ICENECDEV enforce and push conventions,  Environmental legal  instruments and mechanism  ratified by Government of Cameroon and African Countries into national plan of action, development programmes which are translated into local actions and contributing to the attainment of the Sustainable Development Goals(SDGs)

Convention on International Trade in Endangered Species of Wild Fauna and flora (CITES)
The convention on International Trade in Endangered Species of Wild Fauna flora (CITES) is an international agreement that aims to ensure that international trade in specimens of wild animals and plants does not threaten their survival.
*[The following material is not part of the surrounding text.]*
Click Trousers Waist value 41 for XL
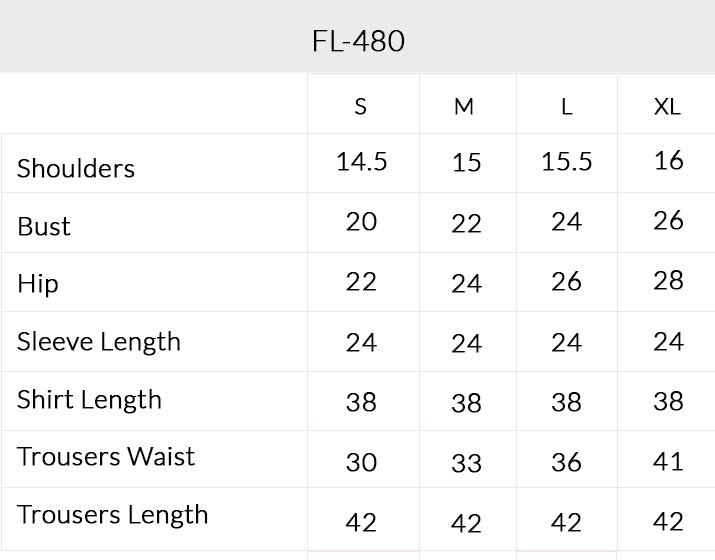 [x=668, y=461]
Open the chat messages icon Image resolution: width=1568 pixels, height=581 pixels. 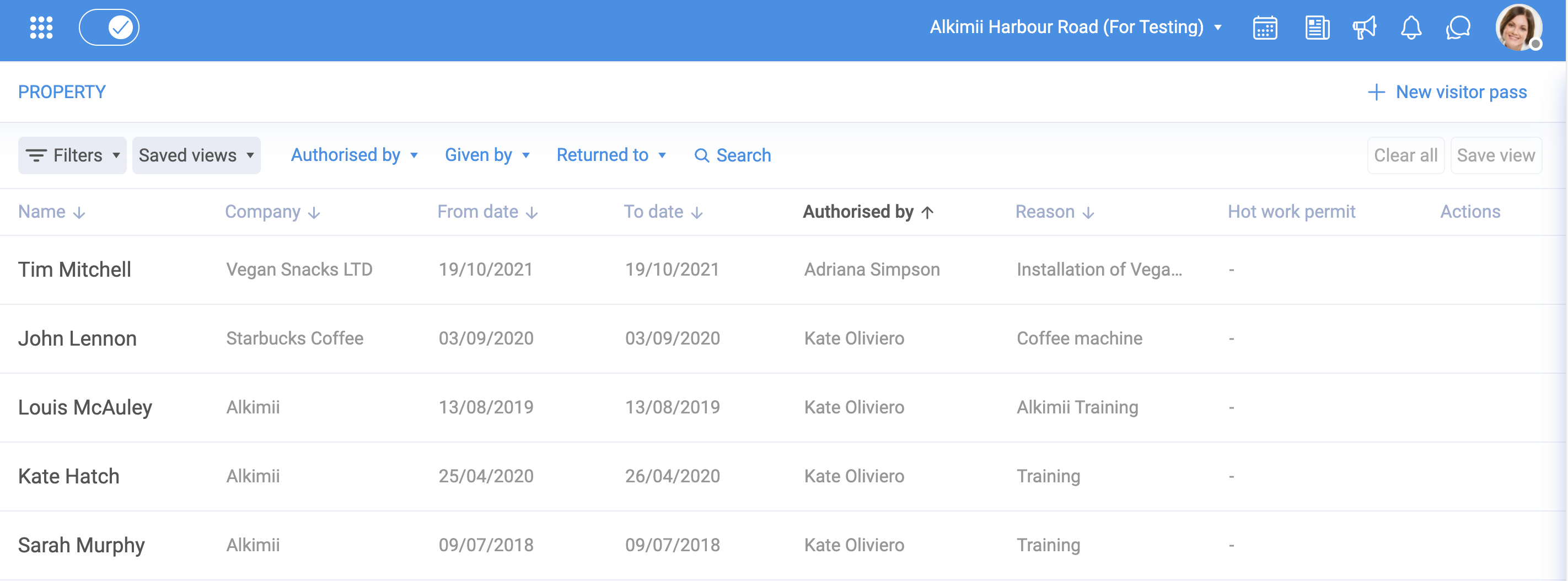(x=1458, y=28)
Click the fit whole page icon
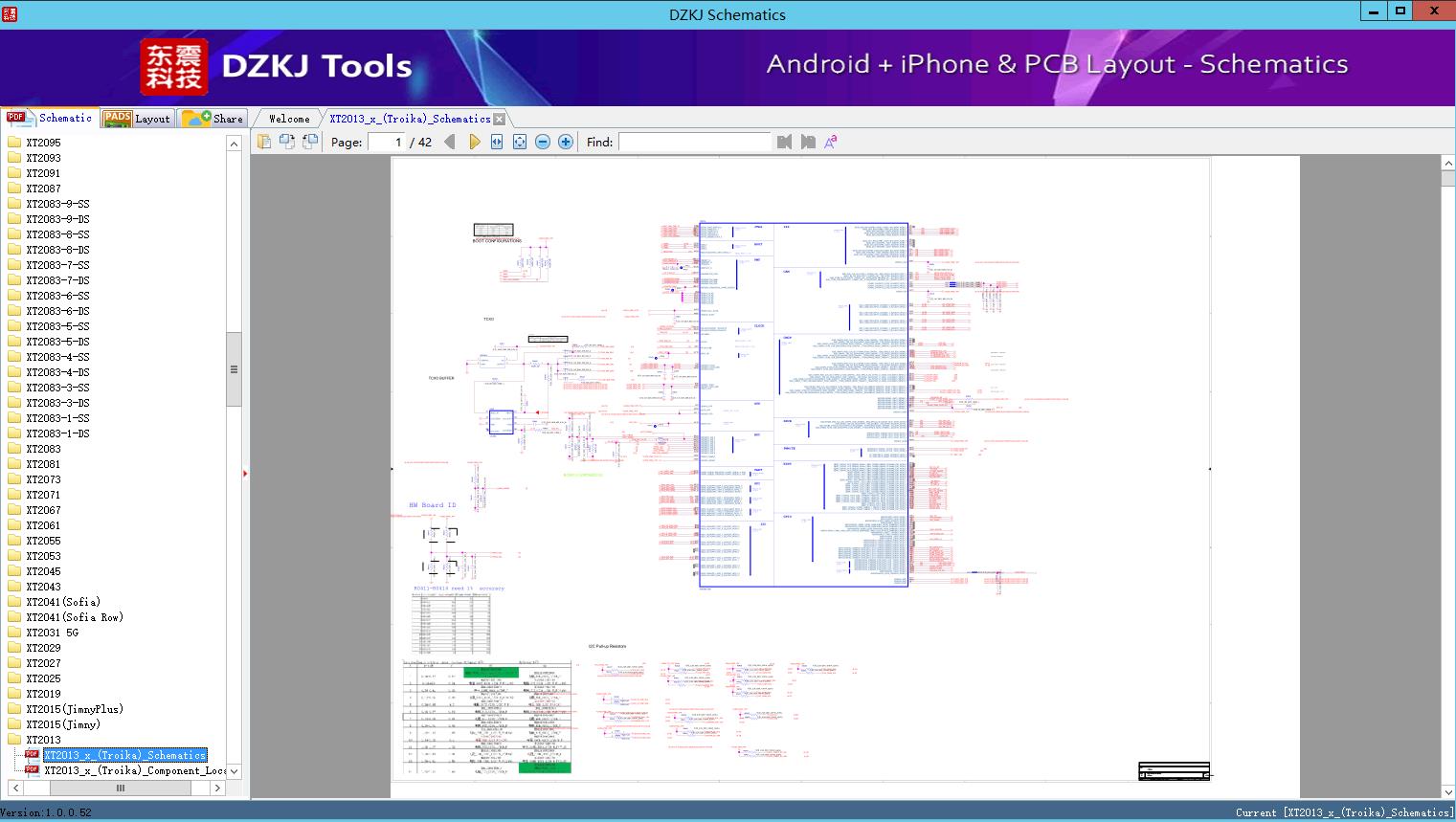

CITES affords varying degrees of trade regulation to nearly 35000 species of animals plants.
Paris Agreement(COP21)
The Paris Agreement (French: L'accord de Paris) is an agreement within the framework of the United Nations Framework Convention on Climate Change (UNFCCC) dealing with greenhouse gases emissions mitigation, adaptation and finance starting in the year 2020. An agreement on the language of the treaty was negotiated by representatives of 195 countries at the 21st Conference of the Parties of the UNFCCC in Paris and adopted by consensus on 12 December 2015. It was opened for signature on 22 April 2016 (Earth Day), and 177 UNFCCC members signed the treaty, 15 of which ratified it. It has not entered into force.
The head of the Paris Conference, France's foreign minister Laurent Fabius, said this "ambitious and balanced" plan is a "historic turning point" in the goal of reducing global warming.[5]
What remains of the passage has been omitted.